Comprehension Mirages and Faulty Learning from Text: An Ongoing Problem for AI and Disciplinary Pedagogy
Food for thought: If reading comprehension has always been about prior knowledge and metacognitive monitoring, why are we still debating phonics versus meaning? And how will we know when we're teaching students to read both human and AI texts without fear or favor? Or do we want them to fear or favor one above the other?
From Passive to Active Reader
By 1989, near the zenith of the Whole Language movement in the United States, reading comprehension research had crystallized its views on the reader’s active role in meaning construction, a stark contrast to what preceded it. This new, active role was rich in pedagogical implications driven by insights from what David Pearson (1985) called scientific “interlopers” like ‘psycholinguistics’ and ‘metacognition.’ It’s almost hard to think about a world lacking the word ‘metacognition,’ isn’t it? How did teachers get along without it?

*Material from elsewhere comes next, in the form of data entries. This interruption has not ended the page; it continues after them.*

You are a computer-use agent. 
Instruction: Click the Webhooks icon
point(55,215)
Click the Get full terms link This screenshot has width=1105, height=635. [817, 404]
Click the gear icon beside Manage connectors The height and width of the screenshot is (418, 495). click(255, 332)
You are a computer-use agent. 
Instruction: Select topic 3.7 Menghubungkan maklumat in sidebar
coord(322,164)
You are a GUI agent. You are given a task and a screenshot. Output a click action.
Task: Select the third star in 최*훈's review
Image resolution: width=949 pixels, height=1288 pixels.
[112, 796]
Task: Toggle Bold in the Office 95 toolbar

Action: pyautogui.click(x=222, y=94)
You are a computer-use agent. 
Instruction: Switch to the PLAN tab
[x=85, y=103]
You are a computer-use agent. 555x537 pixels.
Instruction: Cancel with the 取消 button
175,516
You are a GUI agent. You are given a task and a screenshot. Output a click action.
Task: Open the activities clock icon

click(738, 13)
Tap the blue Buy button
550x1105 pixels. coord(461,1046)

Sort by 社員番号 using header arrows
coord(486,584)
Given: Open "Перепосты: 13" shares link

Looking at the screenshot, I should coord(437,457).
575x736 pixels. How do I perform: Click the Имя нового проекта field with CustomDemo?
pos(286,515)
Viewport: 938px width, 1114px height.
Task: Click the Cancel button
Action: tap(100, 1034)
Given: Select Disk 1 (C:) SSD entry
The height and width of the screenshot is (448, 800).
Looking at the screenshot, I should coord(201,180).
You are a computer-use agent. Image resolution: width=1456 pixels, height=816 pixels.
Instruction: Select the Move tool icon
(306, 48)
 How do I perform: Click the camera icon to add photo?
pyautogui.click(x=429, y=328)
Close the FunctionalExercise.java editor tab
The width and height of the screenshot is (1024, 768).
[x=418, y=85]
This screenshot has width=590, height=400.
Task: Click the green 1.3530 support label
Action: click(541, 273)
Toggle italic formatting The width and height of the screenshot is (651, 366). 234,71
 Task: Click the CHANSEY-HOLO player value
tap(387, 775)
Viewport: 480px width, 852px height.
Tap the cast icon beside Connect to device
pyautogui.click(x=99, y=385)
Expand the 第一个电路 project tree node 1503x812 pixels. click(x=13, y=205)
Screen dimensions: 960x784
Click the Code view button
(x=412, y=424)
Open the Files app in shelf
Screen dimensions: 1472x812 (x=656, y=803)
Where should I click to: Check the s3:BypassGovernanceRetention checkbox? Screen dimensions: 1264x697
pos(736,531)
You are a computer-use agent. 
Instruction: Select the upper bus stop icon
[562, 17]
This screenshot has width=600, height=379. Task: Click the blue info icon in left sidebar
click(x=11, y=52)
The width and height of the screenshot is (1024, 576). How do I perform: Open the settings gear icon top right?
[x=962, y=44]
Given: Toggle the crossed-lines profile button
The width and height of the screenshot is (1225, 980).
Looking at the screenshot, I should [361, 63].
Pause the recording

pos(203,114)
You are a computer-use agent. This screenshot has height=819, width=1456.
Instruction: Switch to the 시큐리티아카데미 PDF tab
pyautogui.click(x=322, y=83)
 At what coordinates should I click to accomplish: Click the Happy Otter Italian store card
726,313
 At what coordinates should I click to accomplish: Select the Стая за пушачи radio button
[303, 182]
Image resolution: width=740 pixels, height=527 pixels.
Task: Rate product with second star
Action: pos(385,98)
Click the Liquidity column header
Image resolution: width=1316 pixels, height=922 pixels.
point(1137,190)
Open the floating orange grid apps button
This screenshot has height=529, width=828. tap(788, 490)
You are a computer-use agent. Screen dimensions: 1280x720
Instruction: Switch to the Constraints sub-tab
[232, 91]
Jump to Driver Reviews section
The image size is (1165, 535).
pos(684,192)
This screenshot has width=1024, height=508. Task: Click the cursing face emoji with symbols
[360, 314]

The passive reception of meaning during reading had long been problematized beginning with Huey’s (1908) eye movement studies, but in the early 1970s, just as the cognitive revolution was kicking off, mainstream reading comprehension was dominated by behaviorist and transmission models. Getting from a text to comprehension was easy so long as the reader could decode and recognize all of the words.
Pearson’s (1985) article titled “The Comprehension Revolution: A Twenty-Year History of Process and Practice Related to Reading Comprehension” is an invaluable and timely resource for teachers to read and discuss today in professional development groups in need of a quick dose of theoretical eyedrops with immediately useful wisdom articulated by a key figure with his finger on the pulse of a period of rapid epistemic development in reading and learning still actively compelling us to do better and think more deeply about our mission.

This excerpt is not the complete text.